### REQUIREMENTS
In the lines below, replace every "Instruction" with "Goal" and leave everything else unchanged.

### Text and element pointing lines
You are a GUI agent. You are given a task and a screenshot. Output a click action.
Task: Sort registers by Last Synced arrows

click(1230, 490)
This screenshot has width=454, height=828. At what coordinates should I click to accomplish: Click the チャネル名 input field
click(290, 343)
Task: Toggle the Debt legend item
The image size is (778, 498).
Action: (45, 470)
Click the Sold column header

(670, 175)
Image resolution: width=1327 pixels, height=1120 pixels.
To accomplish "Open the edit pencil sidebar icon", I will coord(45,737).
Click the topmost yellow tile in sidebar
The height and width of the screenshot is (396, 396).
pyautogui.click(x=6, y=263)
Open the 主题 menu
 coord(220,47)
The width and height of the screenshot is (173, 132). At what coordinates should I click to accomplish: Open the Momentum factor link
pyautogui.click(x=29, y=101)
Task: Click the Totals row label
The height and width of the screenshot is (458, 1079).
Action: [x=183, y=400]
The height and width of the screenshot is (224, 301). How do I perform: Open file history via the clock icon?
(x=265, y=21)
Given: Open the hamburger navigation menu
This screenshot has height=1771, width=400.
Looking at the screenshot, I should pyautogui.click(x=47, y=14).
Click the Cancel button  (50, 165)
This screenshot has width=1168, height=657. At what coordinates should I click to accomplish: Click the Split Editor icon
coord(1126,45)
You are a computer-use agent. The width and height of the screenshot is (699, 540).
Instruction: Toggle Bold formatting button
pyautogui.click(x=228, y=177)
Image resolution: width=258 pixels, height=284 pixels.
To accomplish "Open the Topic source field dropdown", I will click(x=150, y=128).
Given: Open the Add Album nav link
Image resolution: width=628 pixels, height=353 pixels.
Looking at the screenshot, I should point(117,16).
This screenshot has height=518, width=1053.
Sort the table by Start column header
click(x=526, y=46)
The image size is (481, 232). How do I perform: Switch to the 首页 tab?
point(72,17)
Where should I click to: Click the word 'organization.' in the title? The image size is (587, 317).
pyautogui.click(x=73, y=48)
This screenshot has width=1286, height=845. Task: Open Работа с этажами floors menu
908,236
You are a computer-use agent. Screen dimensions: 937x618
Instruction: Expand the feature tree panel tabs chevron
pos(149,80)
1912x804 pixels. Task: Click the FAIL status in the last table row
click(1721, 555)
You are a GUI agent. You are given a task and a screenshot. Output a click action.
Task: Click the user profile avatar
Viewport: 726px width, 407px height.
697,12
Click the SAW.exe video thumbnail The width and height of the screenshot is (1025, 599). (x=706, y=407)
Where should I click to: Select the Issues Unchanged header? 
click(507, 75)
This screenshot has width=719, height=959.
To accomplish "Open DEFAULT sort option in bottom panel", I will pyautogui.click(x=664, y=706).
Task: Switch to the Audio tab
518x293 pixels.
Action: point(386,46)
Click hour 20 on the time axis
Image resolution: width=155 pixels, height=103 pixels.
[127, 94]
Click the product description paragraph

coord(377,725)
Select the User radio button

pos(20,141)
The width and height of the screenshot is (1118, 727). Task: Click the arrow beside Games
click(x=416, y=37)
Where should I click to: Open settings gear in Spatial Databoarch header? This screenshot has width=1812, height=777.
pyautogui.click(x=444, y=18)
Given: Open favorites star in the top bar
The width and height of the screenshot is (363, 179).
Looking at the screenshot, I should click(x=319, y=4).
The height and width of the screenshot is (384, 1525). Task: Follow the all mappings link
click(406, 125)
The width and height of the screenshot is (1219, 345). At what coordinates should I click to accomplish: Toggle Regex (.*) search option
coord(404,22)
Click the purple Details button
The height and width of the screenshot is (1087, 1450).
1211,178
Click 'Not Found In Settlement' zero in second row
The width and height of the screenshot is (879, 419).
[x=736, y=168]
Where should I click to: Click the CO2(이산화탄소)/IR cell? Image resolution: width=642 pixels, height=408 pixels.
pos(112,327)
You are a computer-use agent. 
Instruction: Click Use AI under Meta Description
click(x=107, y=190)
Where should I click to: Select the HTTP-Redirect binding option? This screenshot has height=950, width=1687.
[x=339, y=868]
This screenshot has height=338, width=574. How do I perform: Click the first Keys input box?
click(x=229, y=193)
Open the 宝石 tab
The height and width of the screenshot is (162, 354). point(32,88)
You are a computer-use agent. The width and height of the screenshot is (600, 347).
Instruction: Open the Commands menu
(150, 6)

### SOLUTION
You are a GUI agent. You are given a task and a screenshot. Output a click action.
Task: Sort registers by Last Synced arrows

click(1230, 490)
This screenshot has width=454, height=828. At what coordinates should I click to accomplish: Click the チャネル名 input field
click(290, 343)
Task: Toggle the Debt legend item
The image size is (778, 498).
Action: (45, 470)
Click the Sold column header

(670, 175)
Image resolution: width=1327 pixels, height=1120 pixels.
To accomplish "Open the edit pencil sidebar icon", I will coord(45,737).
Click the topmost yellow tile in sidebar
The height and width of the screenshot is (396, 396).
pyautogui.click(x=6, y=263)
Open the 主题 menu
 coord(220,47)
The width and height of the screenshot is (173, 132). At what coordinates should I click to accomplish: Open the Momentum factor link
pyautogui.click(x=29, y=101)
Task: Click the Totals row label
The height and width of the screenshot is (458, 1079).
Action: [x=183, y=400]
The height and width of the screenshot is (224, 301). How do I perform: Open file history via the clock icon?
(x=265, y=21)
Given: Open the hamburger navigation menu
This screenshot has height=1771, width=400.
Looking at the screenshot, I should pyautogui.click(x=47, y=14).
Click the Cancel button  (50, 165)
This screenshot has width=1168, height=657. At what coordinates should I click to accomplish: Click the Split Editor icon
coord(1126,45)
You are a computer-use agent. The width and height of the screenshot is (699, 540).
Goal: Toggle Bold formatting button
pyautogui.click(x=228, y=177)
Image resolution: width=258 pixels, height=284 pixels.
To accomplish "Open the Topic source field dropdown", I will click(x=150, y=128).
Given: Open the Add Album nav link
Image resolution: width=628 pixels, height=353 pixels.
Looking at the screenshot, I should point(117,16).
This screenshot has height=518, width=1053.
Sort the table by Start column header
click(x=526, y=46)
The image size is (481, 232). How do I perform: Switch to the 首页 tab?
point(72,17)
Where should I click to: Click the word 'organization.' in the title? The image size is (587, 317).
pyautogui.click(x=73, y=48)
This screenshot has width=1286, height=845. Task: Open Работа с этажами floors menu
908,236
You are a computer-use agent. Screen dimensions: 937x618
Goal: Expand the feature tree panel tabs chevron
pos(149,80)
1912x804 pixels. Task: Click the FAIL status in the last table row
click(1721, 555)
You are a GUI agent. You are given a task and a screenshot. Output a click action.
Task: Click the user profile avatar
Viewport: 726px width, 407px height.
697,12
Click the SAW.exe video thumbnail The width and height of the screenshot is (1025, 599). (x=706, y=407)
Where should I click to: Select the Issues Unchanged header? 
click(507, 75)
This screenshot has width=719, height=959.
To accomplish "Open DEFAULT sort option in bottom panel", I will pyautogui.click(x=664, y=706).
Task: Switch to the Audio tab
518x293 pixels.
Action: point(386,46)
Click hour 20 on the time axis
Image resolution: width=155 pixels, height=103 pixels.
[127, 94]
Click the product description paragraph

coord(377,725)
Select the User radio button

pos(20,141)
The width and height of the screenshot is (1118, 727). Task: Click the arrow beside Games
click(x=416, y=37)
Where should I click to: Open settings gear in Spatial Databoarch header? This screenshot has width=1812, height=777.
pyautogui.click(x=444, y=18)
Given: Open favorites star in the top bar
The width and height of the screenshot is (363, 179).
Looking at the screenshot, I should click(x=319, y=4).
The height and width of the screenshot is (384, 1525). Task: Follow the all mappings link
click(406, 125)
The width and height of the screenshot is (1219, 345). At what coordinates should I click to accomplish: Toggle Regex (.*) search option
coord(404,22)
Click the purple Details button
The height and width of the screenshot is (1087, 1450).
1211,178
Click 'Not Found In Settlement' zero in second row
The width and height of the screenshot is (879, 419).
[x=736, y=168]
Where should I click to: Click the CO2(이산화탄소)/IR cell? Image resolution: width=642 pixels, height=408 pixels.
pos(112,327)
You are a computer-use agent. 
Goal: Click Use AI under Meta Description
click(x=107, y=190)
Where should I click to: Select the HTTP-Redirect binding option? This screenshot has height=950, width=1687.
[x=339, y=868]
This screenshot has height=338, width=574. How do I perform: Click the first Keys input box?
click(x=229, y=193)
Open the 宝石 tab
The height and width of the screenshot is (162, 354). point(32,88)
You are a computer-use agent. The width and height of the screenshot is (600, 347).
Goal: Open the Commands menu
(150, 6)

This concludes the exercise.